The magic of chores.

In Uncategorized on June 14, 2012 at 7:18 pm



I’m awful at chores. It is something that you are supposed to get better at the older you get. You are supposed to be able to pick up after yourself and remember to do little things like dust or the running of the occasional vacuum. Not me. I’ve never quite figured it all out thanks to the movies. Chores were always portrayed as something magical. Something you do to bring good karma into your life. Its almost as if a single mother called up every movie studio and said, “For the love of god would you please find a way to make chores look appealing so that I can get some help around the house from my rotten kids.” 

And they did. Chores were suddenly magical. 

Cinderella mopping a floor and singing. I mean, c’mon. Homegirl was clearly having an awful day. She wasn’t going to be able to go to the ball and here she is singing to the mop. You just knew good things would come her way because she took the time to polish the floor of those awful step-sisters. Good karma heading your way, Cindy.

And what about Snow White? Snow White loved cleaning so damn much, that she went to another person’s house to clean.  Whistle while you work. Whistle while you work. And what happens to Snow White? She’s saved from death. What’s the message of the story? Not, “someday your prince will come”…oh no. The actual message is, “do your chores and you will someday be woken up from death. Death people. Whistle while you frickin’ work. It’s brilliant, really. 

The only princess I truly admire in the chores department is Ariel. What a frickin’ hoarder. Not only is her family financially well off, but she hoards everything. You’ll never see her cleaning the sea palace. She just adds collectibles to the mess. Gotta love Ariel. The only princess I can relate to in this category.

What about Wendy Darling? I guess I can appreciate Wendy in the cleaning department as well. Wendy didn’t do chores. She let Nana do everything. Come here puppy and pickup the blocks. Wendy, you’ve got the right idea.
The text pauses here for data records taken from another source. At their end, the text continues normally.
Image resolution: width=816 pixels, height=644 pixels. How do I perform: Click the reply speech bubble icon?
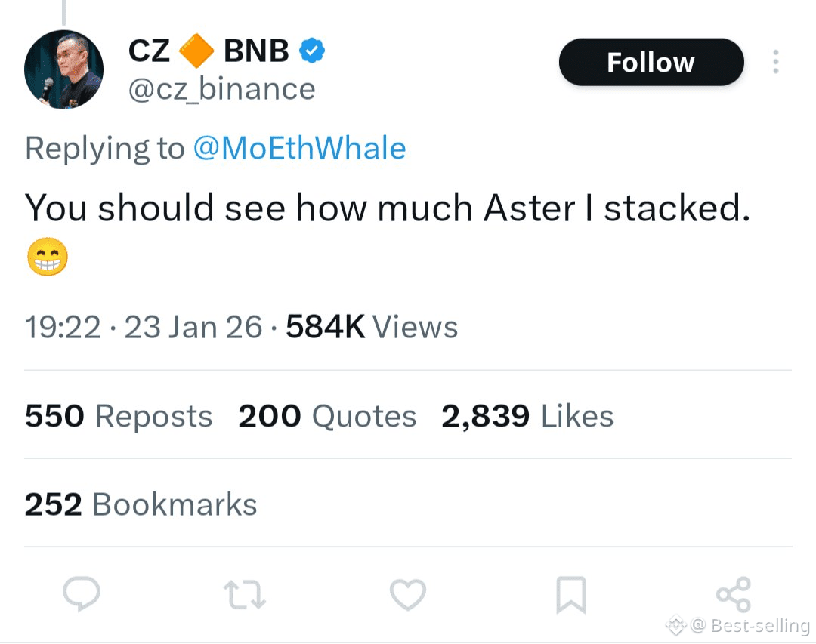[x=82, y=593]
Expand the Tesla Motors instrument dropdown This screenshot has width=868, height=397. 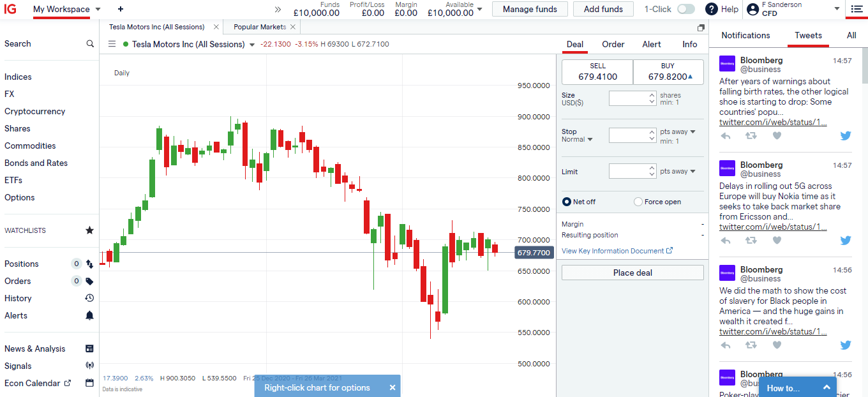pyautogui.click(x=251, y=44)
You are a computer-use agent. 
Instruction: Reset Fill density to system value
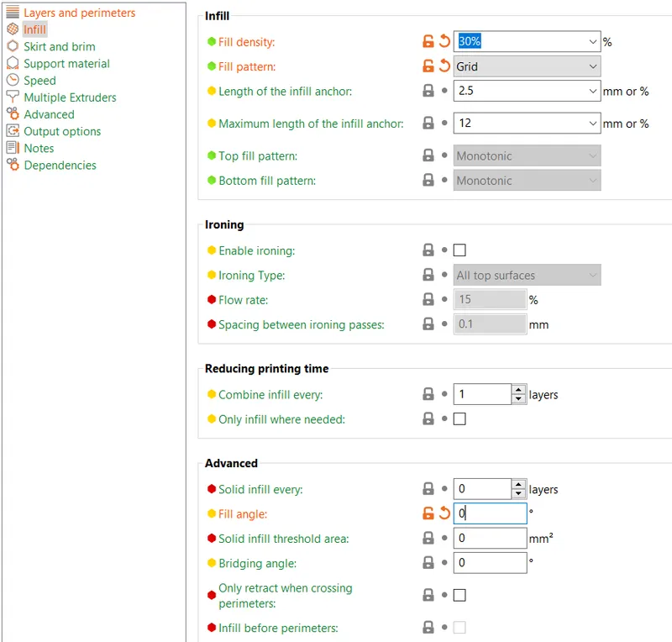[x=445, y=41]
I grew up with Mary Poppins and Pippi Longstocking. A woman who was capable of making the toys fly into place, and a girl who strapped sponges on her feet to clean the house. Chores were suddenly looking fun to me. Maybe this was something I could handle. One day, my mom caught on and asked me to vacuum the floor. I don’t know if she was thinking that perhaps I would whistle while I worked, or if she could get me to believe that a prince would be in my future if I did this one awful deed. What did I do? I took one look at the vacuum and cried. Cried. I can’t explain it. To me, vacuuming was an adult duty. Vacuuming meant you were no longer a child. So instead of vacuuming, I cried. I’m kind of the same to this day. I don’t do my chores with grace and ease. I put off running errands until the last possible second. I’m pretty much the worst grownup ever. And I’m ok with that.